In the copy you make of the entries, no picture should appear, and every word must match.

* [DATASET]
---------------

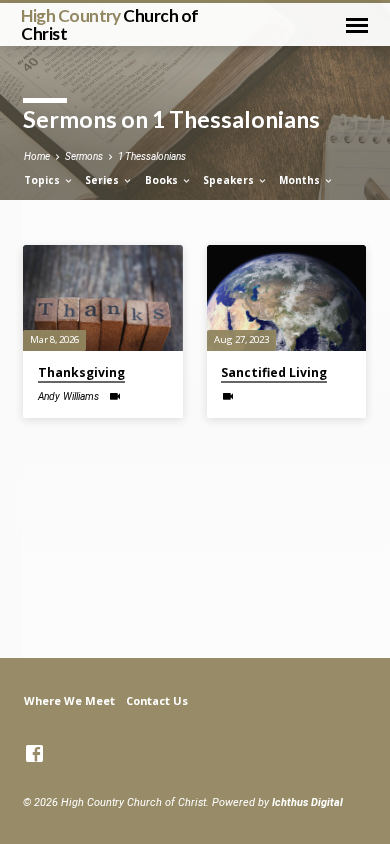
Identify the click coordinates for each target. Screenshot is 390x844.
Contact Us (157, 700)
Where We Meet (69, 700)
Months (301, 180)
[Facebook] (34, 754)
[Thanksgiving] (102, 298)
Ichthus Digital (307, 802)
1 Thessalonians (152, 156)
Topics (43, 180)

---------------

* [EXERCISE SOLUTION]
Identify the click coordinates for each target. Screenshot is 390x844.
Contact Us (157, 700)
Where We Meet (69, 700)
Months (301, 180)
[Facebook] (34, 754)
[Thanksgiving] (102, 298)
Ichthus Digital (307, 802)
1 Thessalonians (152, 156)
Topics (43, 180)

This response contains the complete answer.